Preparation 5 | CS 375-376 Spring 2025 at Calvin University

Warning: This content has not yet been fully revised for this year.

Readings in Perusall:

Deep Learning with Python chapter 4

Optional Material

The optional Perusall assignment called “Additional Resources” includes some material that you might find helpful.

Equivalence of Softmax+Categorical Cross-Entropy and Sigmoid+Binary Cross-Entropy

A two-output softmax layer with categorical cross-entropy loss…

model = layers.Dense(2, activation='softmax')
model.compile(loss='categorical_crossentropy')
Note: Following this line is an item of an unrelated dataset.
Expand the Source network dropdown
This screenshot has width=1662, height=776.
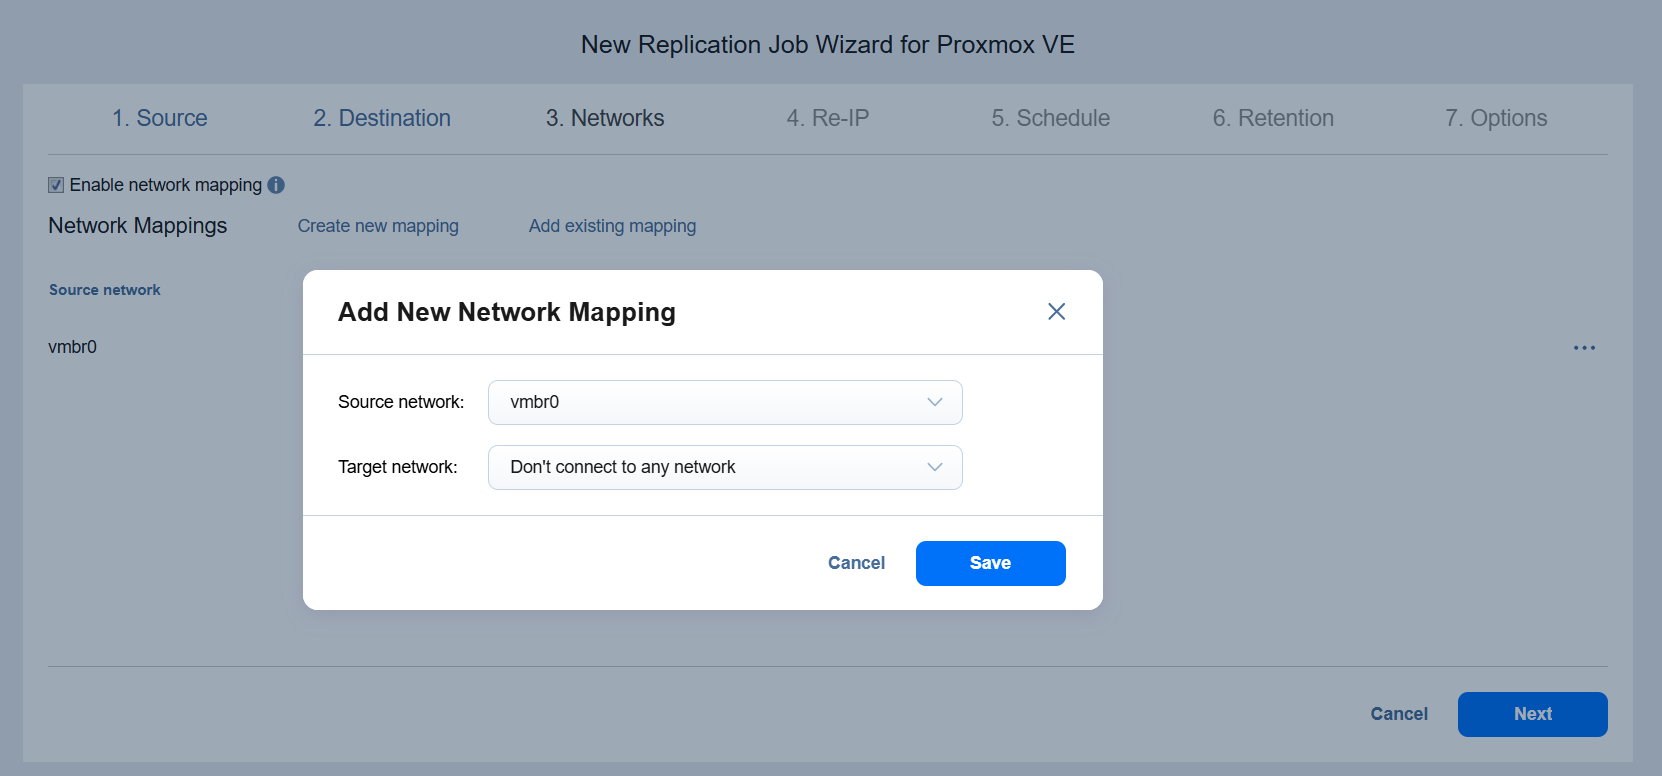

… is equivalent to a single-output sigmoid layer with binary cross-entropy loss:

model = layers.Dense(1, activation='sigmoid')
model.compile(loss='binary_crossentropy')

To see why, notice that for the first model the output is softmax([dot(x,w1)+b1, dot(x,w2)+b2]). But since softmax is unchanged when adding/subtracting the same thing from every input, we might as well subtract dot(x,w2)+b2, which gives us softmax([dot(x,(w1-w2))+(b1-b2), 0]). Since we only needed one dot-product for that, we can use a single output. The rest is just a difference in names:

softmax([q,0]) has another name: sigmoid(q).
Binary cross-entropy loss bce(p) is just a convenient way to write categorical-cross-entropy cce([p, 1-p]). (This explains the confusing formula you’ll see for binary cross-entropy loss which has 1-y and 1-p in it.)

Aside: regularization and optimizer issues may mean that these models are not exactly equivalent in practice, but the differences will probably be small.